WHAT TO WORK ON:
1: Answer these questions from the passage on multisensory integration below, one line each.
(a) Which two audiovisual tasks did the study by Tremblay, Champoux, Bacon, and Theoret (2007) use?
(b) What two factors could drive variability across subjects in the strength of audiovisual interactions?
(c) What does the ear icon designate in the figure description?
2: List every factor that the passage on multisensory integration below names as a possible cause of local mechanisms being unstable and volatile.
## Begin GIVEN PASSAGE
If multisensory integration is dependent on a hard-wired, global mechanism (e.g., neuroanatomical connectivity), it could be stable across time and generalize across tasks involving the same modalities (e.g., across all audiovisual tasks) in a given individual. Indeed, one previous study has shown strong within-subjects correlations for illusory multisensory percepts using an audiovisual speech task and an audiovisual temporal-numerosity-judgment task (Tremblay, Champoux, Bacon, & Theoret, 2007), which would suggest at least a partially shared substrate of multisensory integration across tasks. Alternatively, sensory integration could be based on local mechanisms, which could differ across tasks involving the same modalities. These local mechanisms might be stable over time or might be unstable and volatile because of factors such as learning, arousal, mood, and cognitive variables.
In principle, any variability across subjects in the strength of audiovisual interactions could be driven by two distinct factors: differences in the relative reliabilities of unisensory representations (e.g., in the visual and auditory modalities, Fig. 1a) or differences in the tendency to integrate or bind stimuli (henceforth, binding tendency) between the two given modalities (Fig. 1b). Recent investigations have revealed that although cross-modal interactions vary across individuals in any given task, such interactions can correlate strongly across audiovisual tasks within individuals (Stevenson et al., 2012; Stevenson & Wallace, 2013); however, no previous study has used analytic methods capable of teasing apart these two possible sources of variability.

Two possible mechanisms underlying between-subjects variability in cross-modal interactions. The lightbulb and the speaker represent the true locations of the visual and auditory stimuli in a spatial localization task; the neural representations (likelihood functions) of the stimuli are shown by the distributions for vision and audition. The ear icon designates the brain’s final estimate of the perceived auditory location. One possible source of between-subjects variability in cross-modal interactions involves differences in relative unisensory reliabilities across subjects (a). If these differences are large (as shown by Individual X), estimates of percepts in the less reliable modality (audition in this example) will show a large bias; if these differences are small (as shown by Individual Y), the bias will be smaller. Another possible source of between-subjects variability in cross-modal interactions involves differences in the binding tendency, that is, the prior bias for perceiving a common cause and integrating the signals (b). As shown in the figure, Individual X’s large bias could be due to a large binding tendency, and Individual Y’s small bias could be due to a small binding tendency.
## End GIVEN PASSAGE
## Begin ROWS
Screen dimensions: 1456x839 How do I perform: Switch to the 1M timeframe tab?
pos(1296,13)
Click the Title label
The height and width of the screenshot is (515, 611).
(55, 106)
## End ROWS
ANSWERS TO EACH TASK:
1:
(a) An audiovisual speech task and an audiovisual temporal-numerosity-judgment task.
(b) Differences in the relative reliabilities of unisensory representations, and differences in the tendency to integrate or bind stimuli between the two modalities (binding tendency).
(c) The brain's final estimate of the perceived auditory location.

2: Learning, arousal, mood, and cognitive variables.